Women and smoking

Smoking and being exposed to second-hand smoke during pregnancy are equally likely to cause permanent genetic mutations in the foetus, a new report concludes. Dr. Stephen G. Grant, University of Pittsburgh, found that babies born to active smokers, to women who were exposed to secondary smoke during pregnancy and to women who quit smoking when they found out they were pregnant, all had similar and significant increases in gene mutations. The mutations were found by examining umbilical cord blood.

A woman who quits smoking when she discovers she is pregnant, Grant said, is more likely to be exposed to second-hand smoke. "She is likely to continue to socialise with friends and family who smoke and to frequent places where others continue to smoke, thinking that exposure to other smokers is not such a big deal," he said, adding, "Our study should disabuse her of that notion."

If second-hand smoke does as much damage as smoking, then it may be essential to protect pregnant women and women who intend to become pregnant by banning smoking in the workplace and public spaces.

People should probably be barred from smoking anywhere in the presence of a pregnant woman. "If they actually quit smoking themselves, then pregnant women have tried very hard to do the right thing for their baby," Grant said.

Music and emotion

Why is it that when we listen to particularly beautiful or moving music, we get goose bumps and even cry? It is well known that areas of the brain that recognise and process music are linked with areas that handle emotions, and scientists are gradually mapping these areas in greater detail with brain-imaging technology.

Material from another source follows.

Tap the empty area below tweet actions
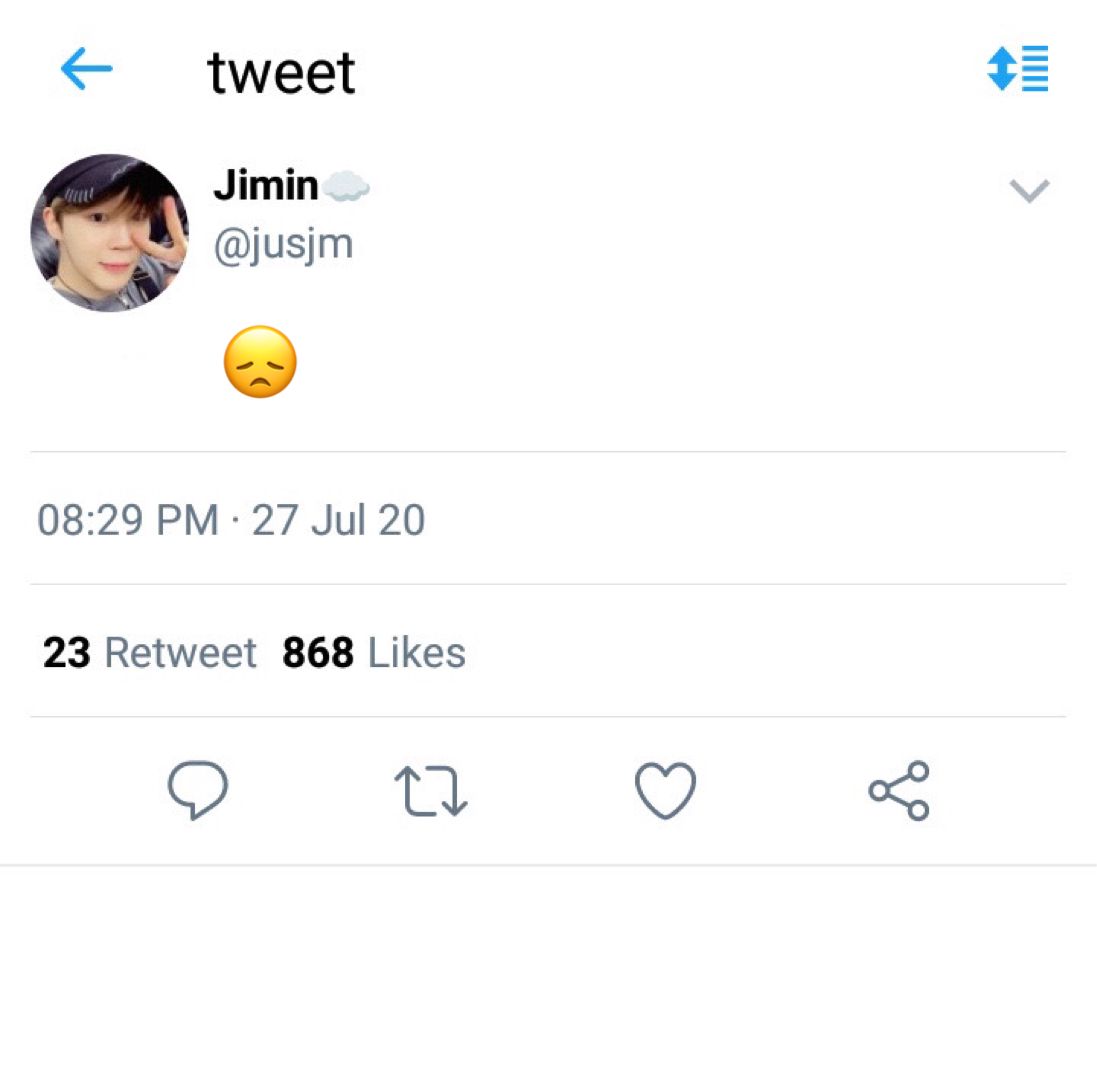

Last year, a study by English researchers at the University of Newcastle, published in The Journal of Neurology, Neurosurgery and Psychiatry, drew important insights from a single case, a 52-year-old radio announcer who lost his emotional response to music after a stroke.

He was still able to recognise music that had given him particular pleasure, by Rachmaninoff, but he no longer experienced the intense emotional states that used to come from listening to it. Ordinarily, the researchers said, a stroke that causes loss of emotional response is accompanied by a loss of musical perception, called amusia. In this patient's case, however, they were able to separate musical perception from the emotional response and thus to identify a particular area of damage, called the left insula, as being involved in the emotional processing of music.

It is part of a widely distributed brain network recruited by other powerful emotional stimuli, producing arousal of the autonomic nervous system and leading to various physiological reactions.